*Data to use*.
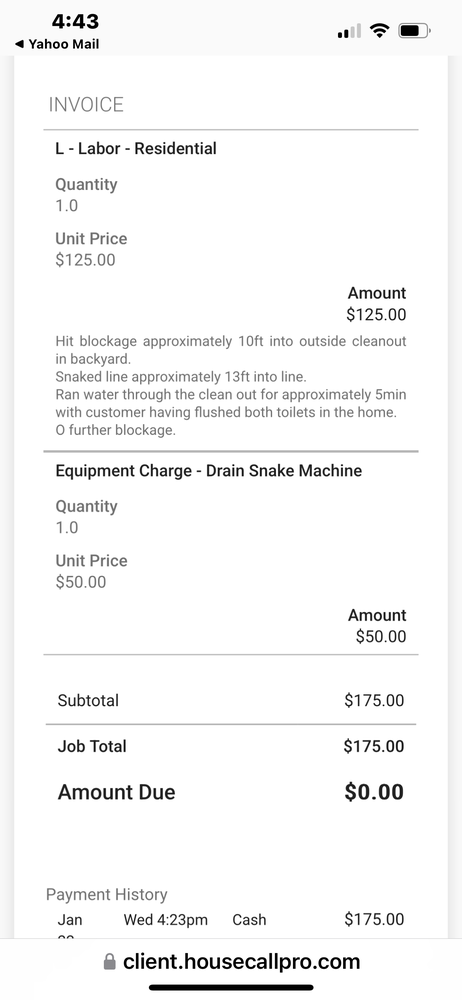Tap the Subtotal $175.00 value
The height and width of the screenshot is (1000, 462).
(x=374, y=700)
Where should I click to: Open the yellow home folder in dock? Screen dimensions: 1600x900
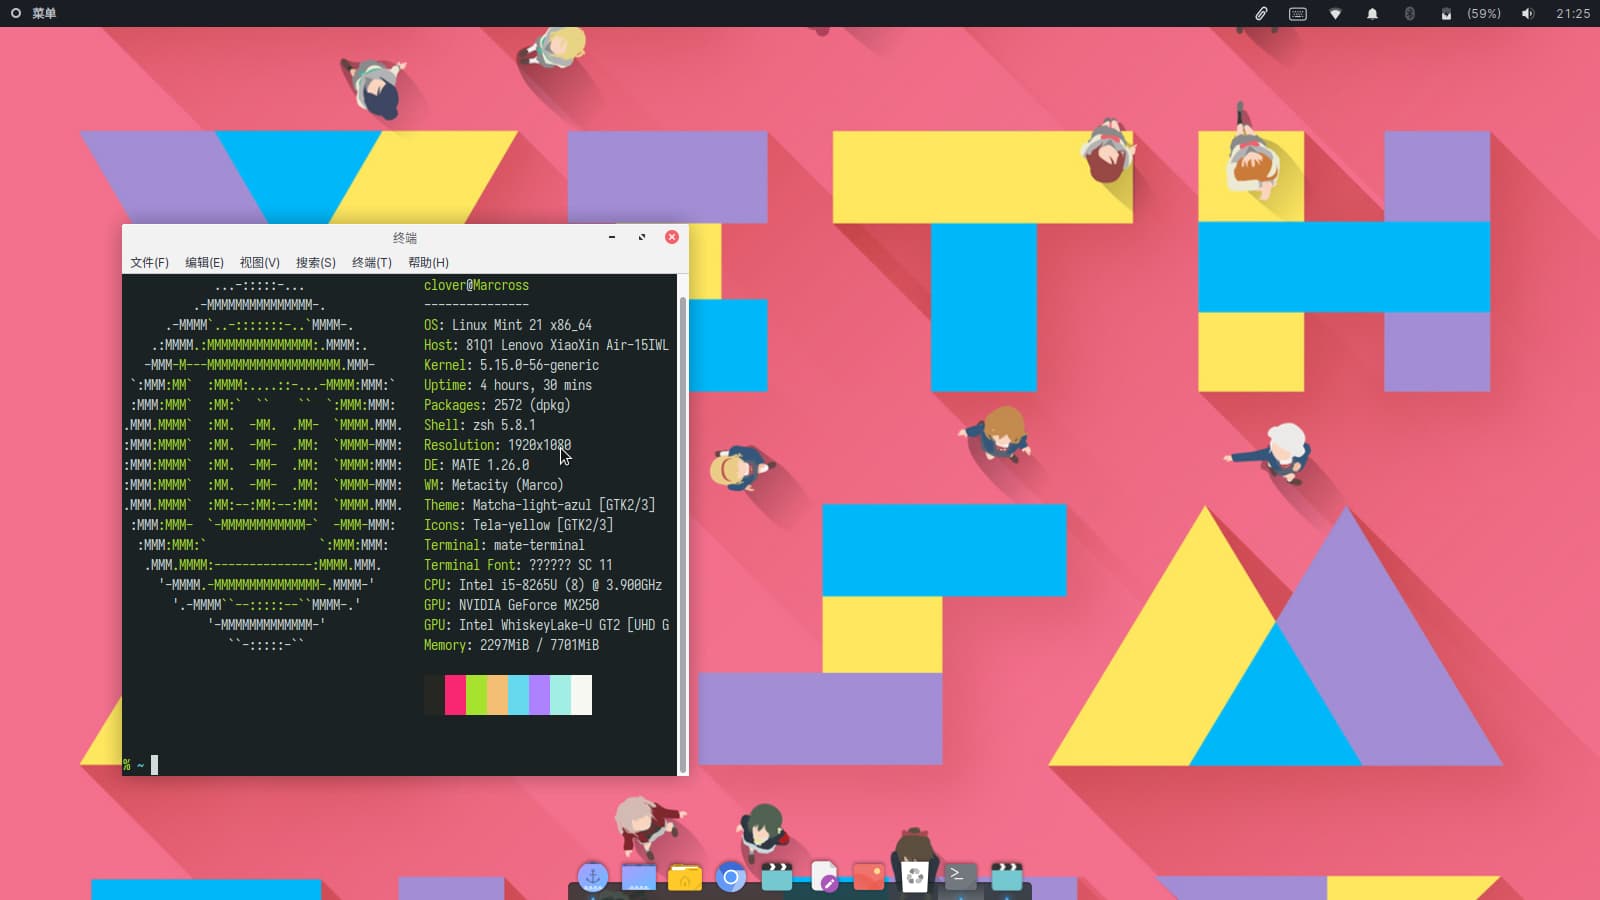685,878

*Task*. Return every line of the data above word for word, leaving out the pictures.

*Written solution*.
Tap the Subtotal $175.00 value
The height and width of the screenshot is (1000, 462).
(x=374, y=700)
Where should I click to: Open the yellow home folder in dock? Screen dimensions: 1600x900
685,878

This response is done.